Pascal Rambert nous raconte une histoire éternelle d'une grande humanité : deux êtres se sont aimés et se quittent. Le jeu des comédiens, Audrey Bonnet et Stanislas Nordey, époustouflants dans ces deux monologues à vif, est d'une intensité profonde.
Un couple clôture son amour en deux monologues qui vont au bout de leur pensée, deux longues phrases qui ne sauraient s’interrompre, manière de solder les vieux comptes et marquer dans une langue poussée à bloc le territoire des corps.
Sont-ils musiciens ? Danseurs peut-être ? On sait seulement qu’ils sont artistes. Stan et Audrey. Audrey et Stan. Pascal Rambert a donné à ses personnages les vrais prénoms des deux comédiens pour qui il a écrit ce texte cousu main. Pour créer le trouble, supprimer les filtres, les mettre à nu. Leur amour est fini, il faut conclure.
À tour de rôle, ils disent leur vérité, sans majuscule, sans ponctuation. La salle de répétition qui accueille leur huis clos devient chambre des tortures où les armes destructrices sont les mots. Telle une danse mentale, les mouvements invisibles de l’âme se débattent à l’intérieur des corps. Écrasée par le poids des paroles de Stan, Audrey doit rester droite, ne pas fléchir.
Mais chacun porte sa propre violence : celle, offensive et guerrière, de l’homme dont le cœur est devenu froid ; celle, calme et insidieuse, de la femme dont le pouvoir de destruction est ailleurs.

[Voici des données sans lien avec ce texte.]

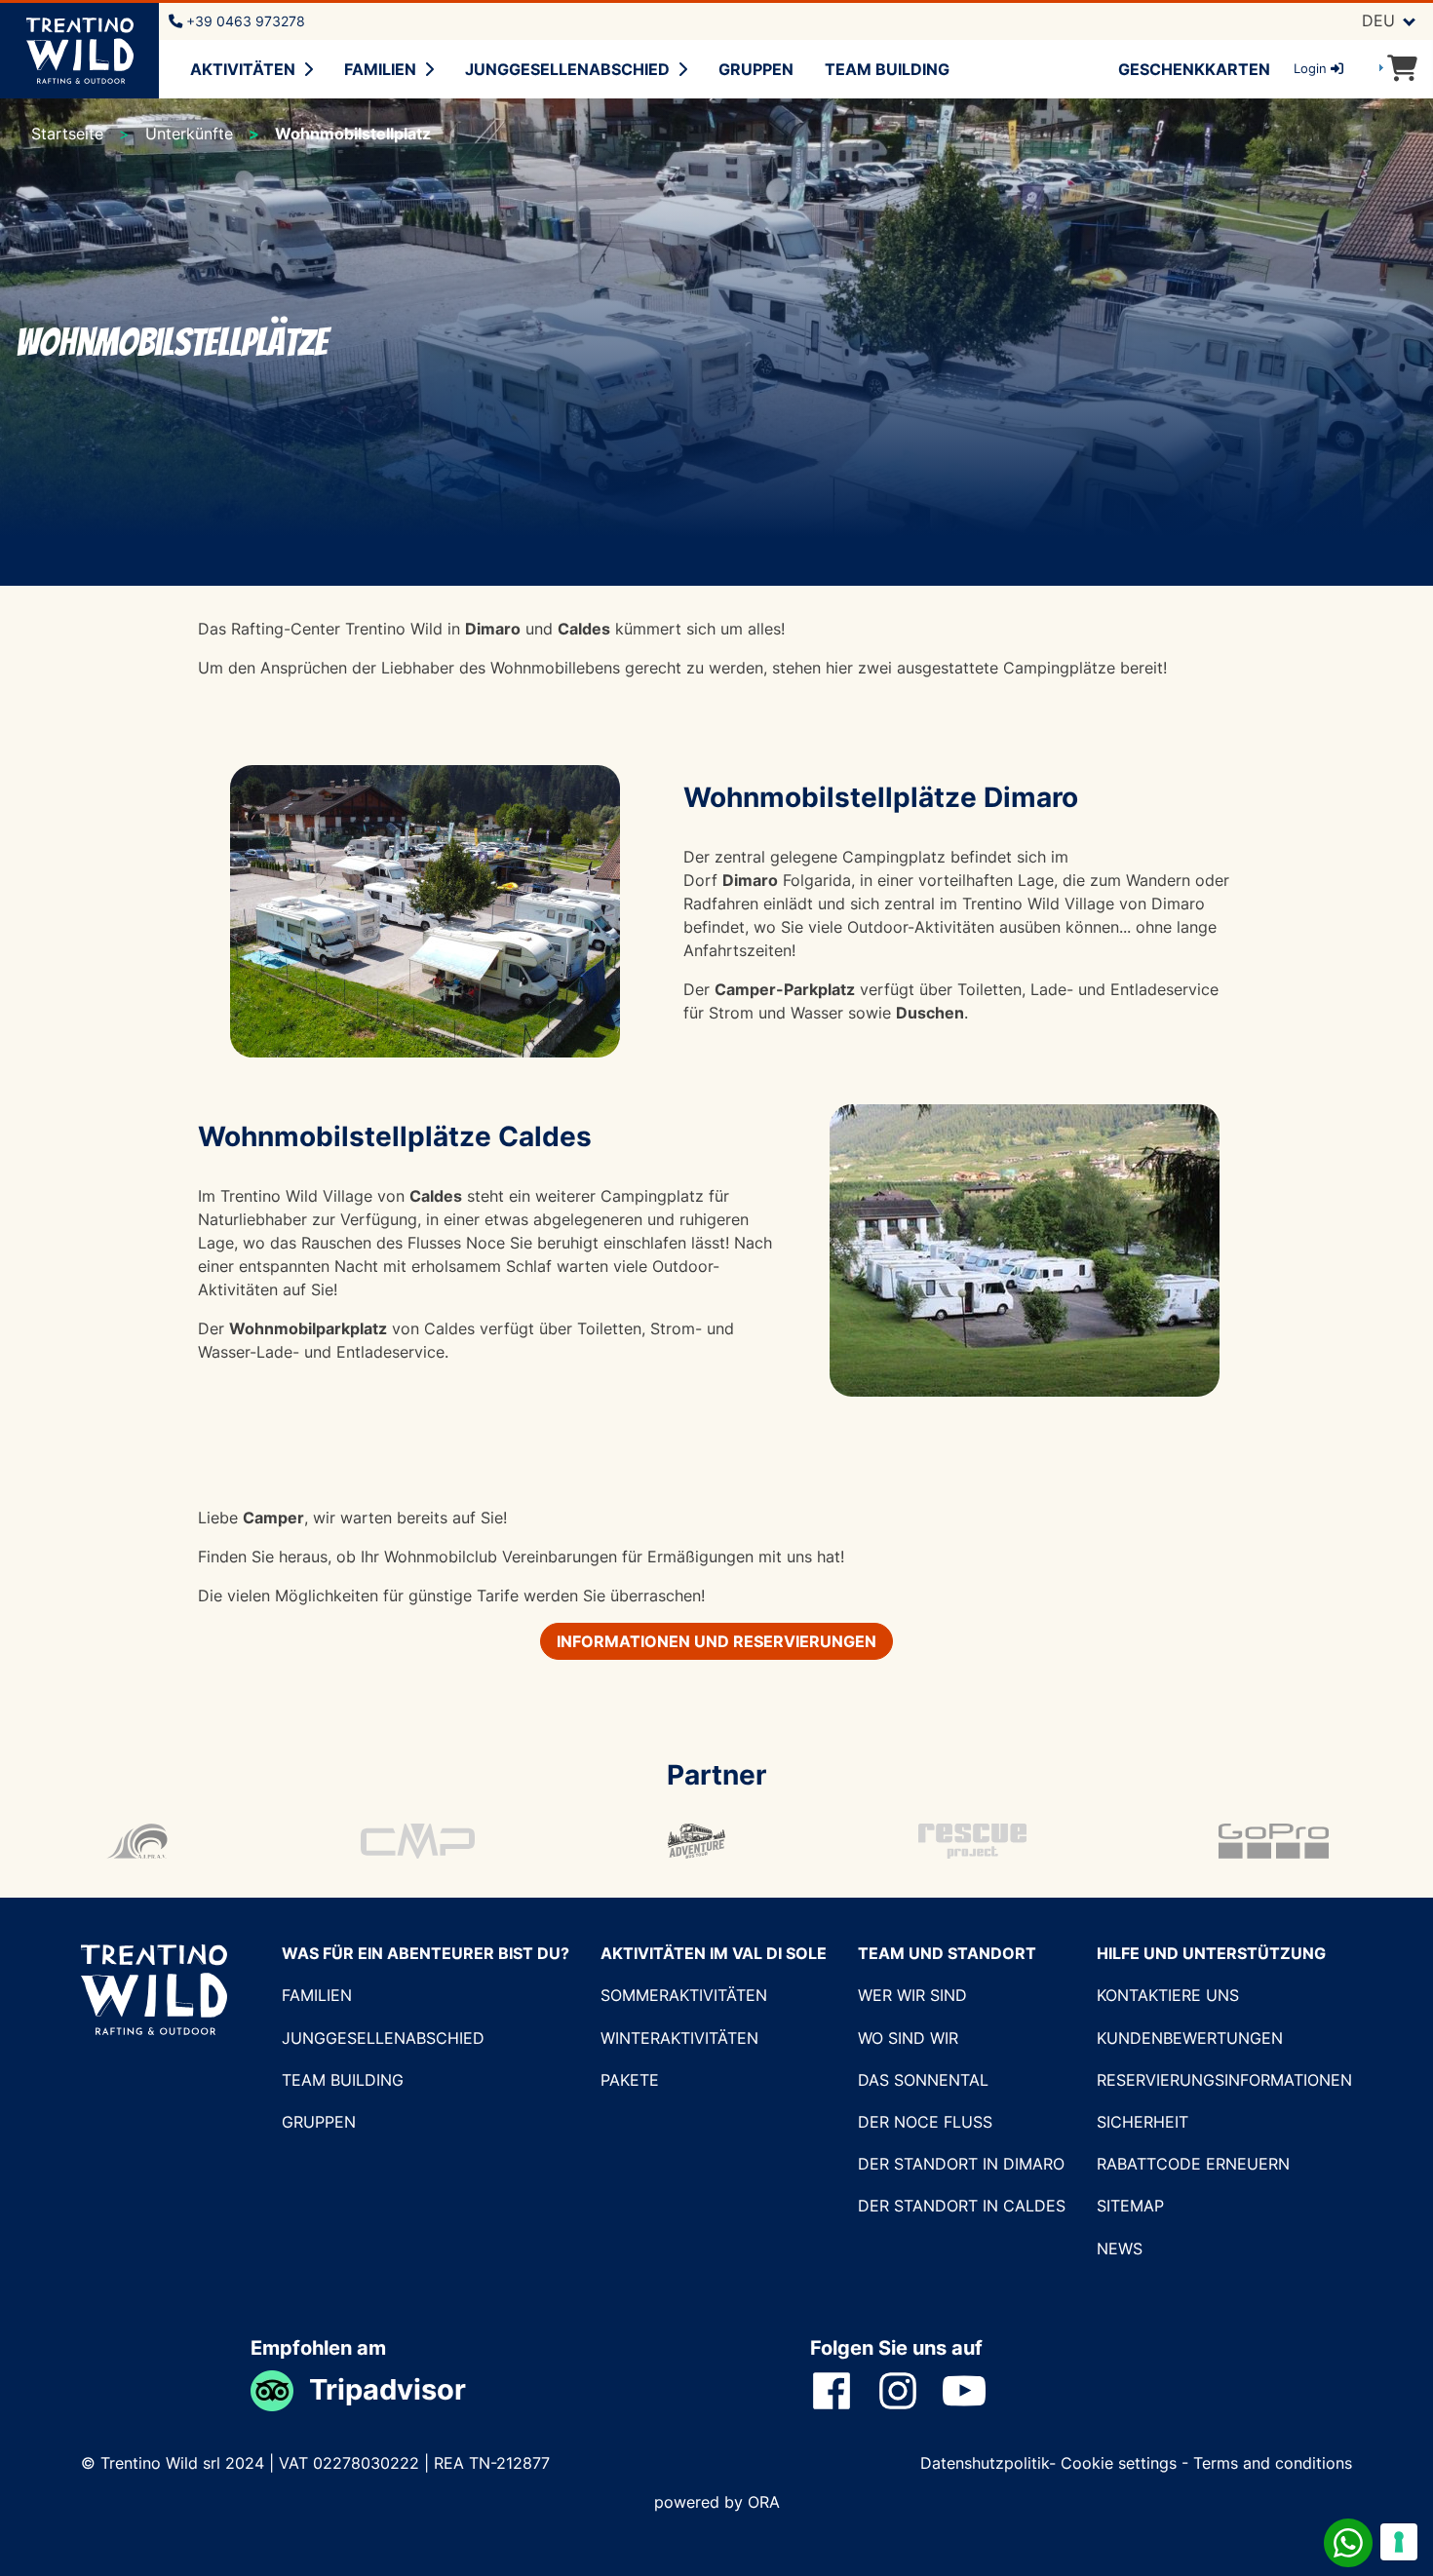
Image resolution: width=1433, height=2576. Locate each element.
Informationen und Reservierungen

Joué plus de deux cents fois depuis sa création en 2011, Clôture de l’amour est un spectacle d’une intensité rare, où les mots transpercent les cœurs et cognent les tripes, disséquant sans ménagement le sentiment amoureux.
Musique d'Alain Bashung.
« Les deux comédiens donnent une intensité saignante à la séparation. Sans pathos, juste secoués d'une énergie, d'une dureté terribles : faire souffrir l'autre pour moins souffrir soi… Audrey Bonnet et Stanislas Nordey sont tout simplement magnifiques, bouleversant le public alors que leur jeu semble à l'opposé même de l'émotion, paradoxaux, surprenants, immenses comédiens dans l'âme, le corps, et le sang. » Télérama, Fabienne Pascaud, 18 juillet 2011
« Le directeur du T2G retrouve la formidable ironie d'une écriture puissante et belle. Il dirige deux interprètes sublimes dans un face à face éprouvant et singulier Clôture de l'amour. (...) Deux interprètes immenses face à face dans une partition qui reprend un thème connu (la rupture) mais dont Pascal Rambert a fait un texte très original et puissant auquel deux heures durant on est suspendu (parfois l'on rit) comme à l'écoute d'une oeuvre musicale envoûtante. » Blog du Figaro, Armelle Héliot, 18 juillet 2011
« (...) la pièce de Pascal Rambert, jouée par Audrey Bonnet et Stanislas Nordey, a fait se lever le public, le jour de sa création à Avignon, dimanche 17 juillet. Il y avait de quoi : deux heures durant, un combat s'était livré, imparable, sans merci, saisissant. » Le Monde
« Qu'ils sont beaux et douloureux les amants brisés. Depuis dimanche soir, Avignon s'est inventé un couple de légende : Stan et Audrey. (...) La Clôture de l'amour est un spectacle miraculeux. (...) Stanislas Nordey donne à son personnage la rage d'un guerrier antique, mâtinée de l'ironie d'un jeune homme d'aujourd'hui. C'est très fort. Audrey Bonnet est bouleversante de sincérité et d'orgueil blessé - la façon dont elle reprend le dessus après « l'assaut » mortel de son futur ex-compagnon est impressionnante. » Les Echos
« Stanislas Nordey, avec sa singulière dynamique de jeu, et Audrey Bonnet, à la force époustouflante, sont, comme leur partition, inoubliables. » Le JDD, Annie Chénieux, 02 octobre 2011
« Ce théâtre de la langue et du corps, cette performance viscérale de Stanislas Nordey et Audrey Bonney, cette Clôture de l'amour de Pascal Rambert comme la crise universelle du désir amoureux, c'est un bloc de matière meurtrie dont la densité irradie et pèse lourd sur nos poitrines. » Sophie Lespiaux, Une chambre à soi, 30 avril 2013
J’écris Clôture de l’amour pour Stanislas Nordey et Audrey Bonnet. C’est Stanislas Nordey qui m’en a parlé en premier. Qui m’a dit : « J’aimerais
un jour jouer dans tes pièces ». J’ai dit OK. J’ai dit j’ai une idée de séparation dure. Une séparation dure entre quelqu’un de ton âge et une jeune femme aussi de ton âge.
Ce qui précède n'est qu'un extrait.